Provenç. grat ; espagn. port. et ital. grato ; du latin gratum, chose agréable. Gratus a la forme d'un participe passif ; d'après Curtius, la racine en est le sanscrit har (ghar) désirer, qui se trouve aussi dans χαίρω, réjouir, χάρις, grâce ; au contraire Böthlingck et Roth comparent gratus au sanscrit gurta, bienvenu, agréable.
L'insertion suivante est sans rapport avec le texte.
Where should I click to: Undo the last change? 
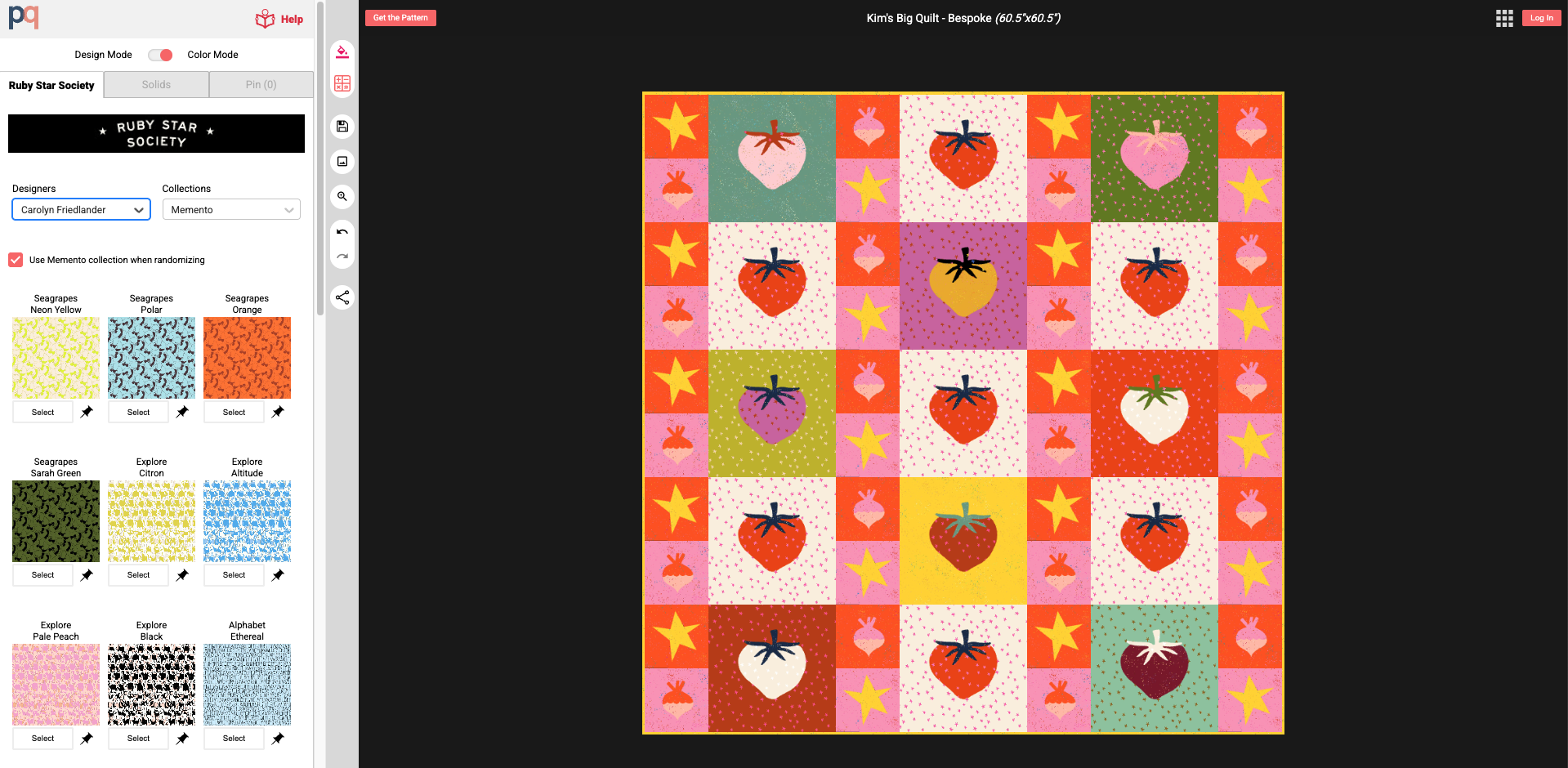coord(342,232)
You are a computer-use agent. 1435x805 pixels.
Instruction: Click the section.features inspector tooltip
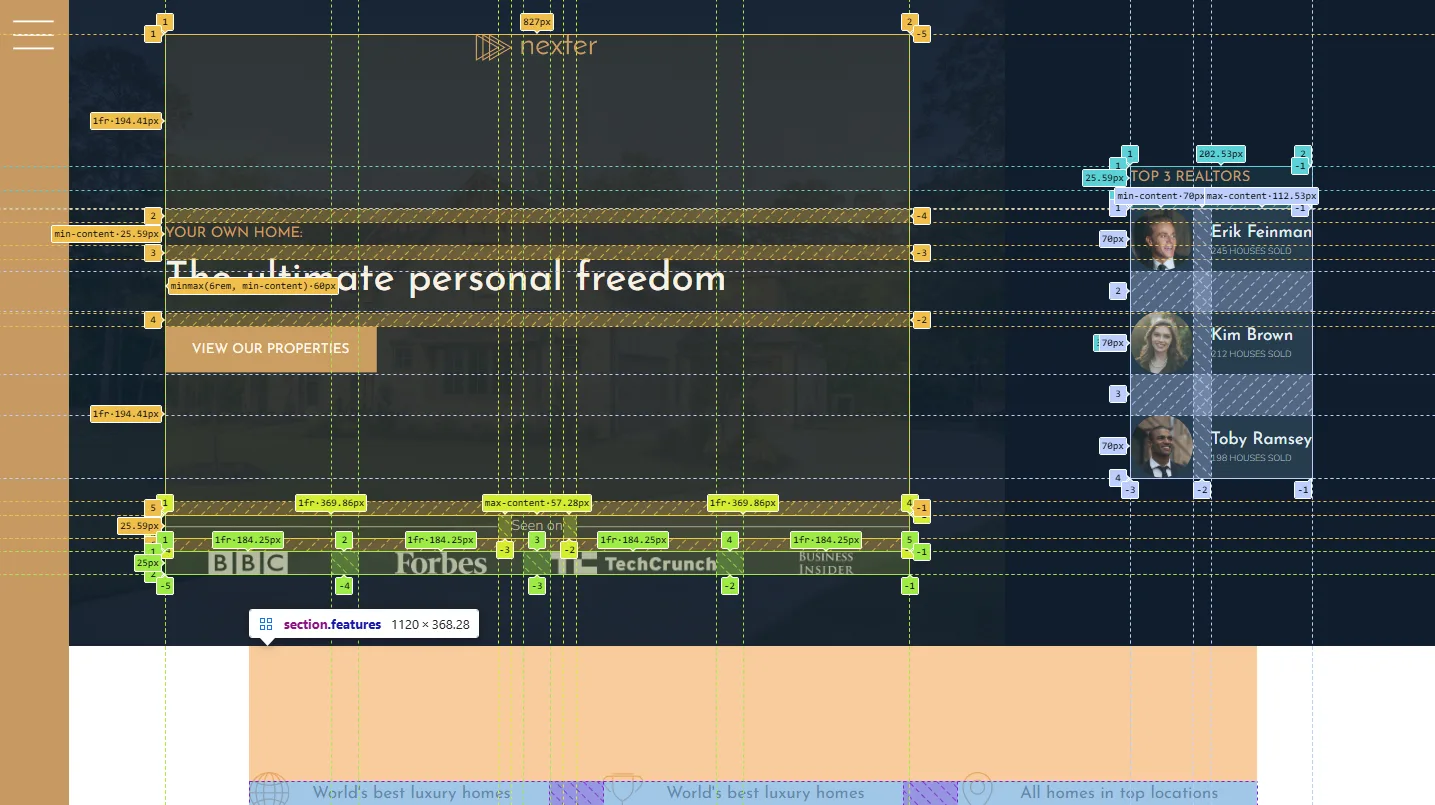coord(364,624)
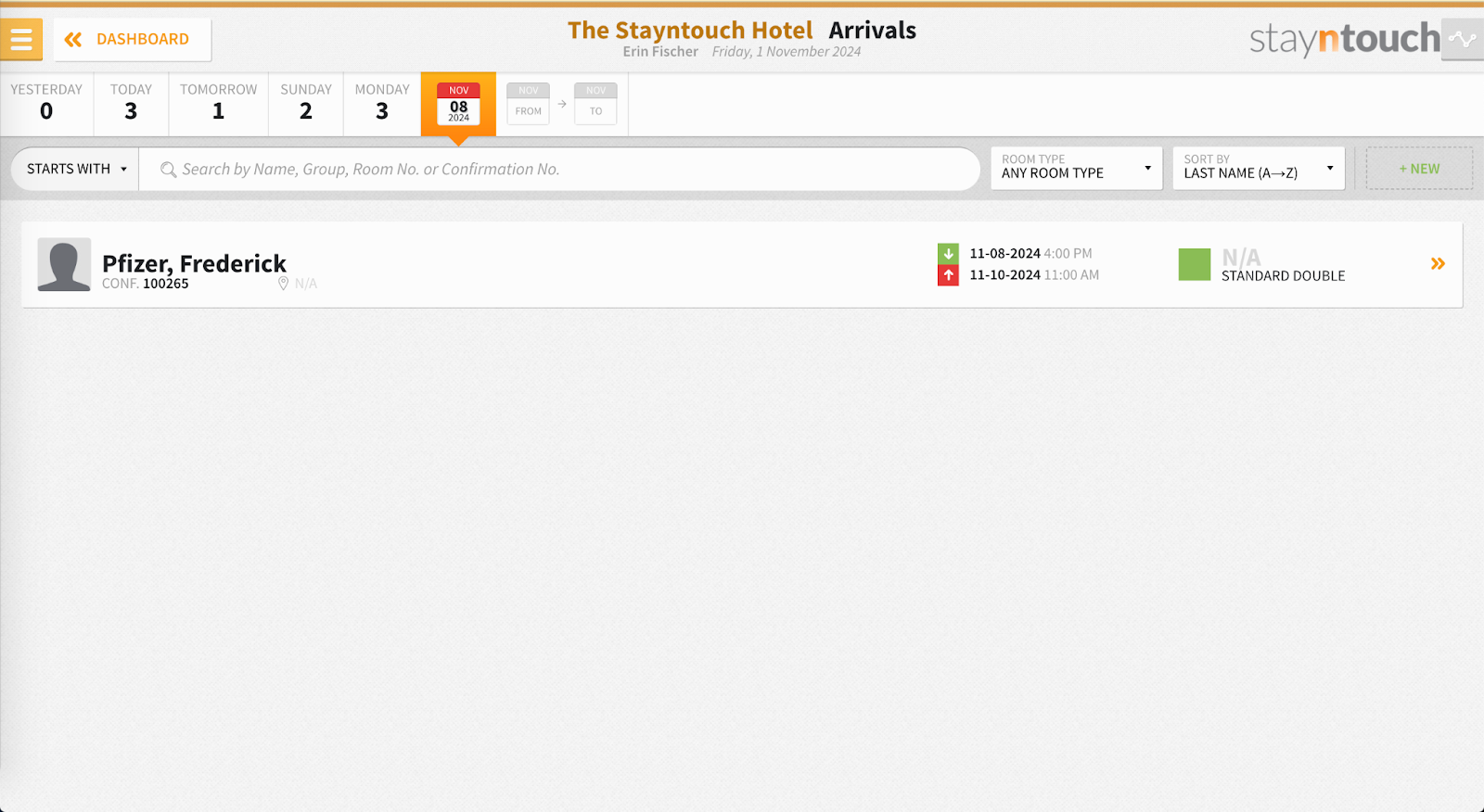Image resolution: width=1484 pixels, height=812 pixels.
Task: Expand the Starts With filter dropdown
Action: (75, 170)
SUPPLÉMENT AU DICTIONNAIRE

GRÉ. Ajoutez :
4Mauvais gré, sorte de droit qui grève les fermes, dans certains pays, au profit des fermiers. C'est dans le Santerre et le Vermandois que sont principalement situées les fermes qui sont grevées du droit de marché ou mauvais gré, dont l'origine est encore inconnue, Heuzé, la France agricole, p. 11. Mauvais gré, nom, dans le Hainaut, d'un abus très semblable au droit de marché et par lequel le fermier détient à perpétuité et héréditairement le bien qu'il a pris à ferme, Journ. offic. 10 août 1876, p. 6152, 2e col. (voy. MARCHÉ au Supplément).
5 En termes de navigation des rivières, à gré d'eau, autant que l'eau le permet. Sur le bas Rhône, la navigation se fait à la descente, à gré d'eau, à la rame ou à la voile, E. Grangez, Voies navigables de la France, p. 520.

REMARQUE

Savoir gré est une locution dont on ne se rend pas facilement compte tout d'abord. Elle a besoin de quelque explication. Elle représente exactement le grec εἰδέναι χάριν. Non que je veuille dire que la locution française vienne de la locution grecque ; pour cela, il faudrait des intermédiaires qui manquent absolument. Mais on est conduit à admettre qu'un même mode de concevoir la gratitude a conduit à un même mode de s'exprimer. Au reste, l'allemand dit aussi : einem Dank wissen. L'εἰδέναι χάριν signifie : savoir qu'on a du gré pour quelqu'un, lui être reconnaissant dans le cœur. C'est aussi l'explication de la locution française et de la locution allemande. Le mot de reconnaissance rentre dans le même ordre d'idées.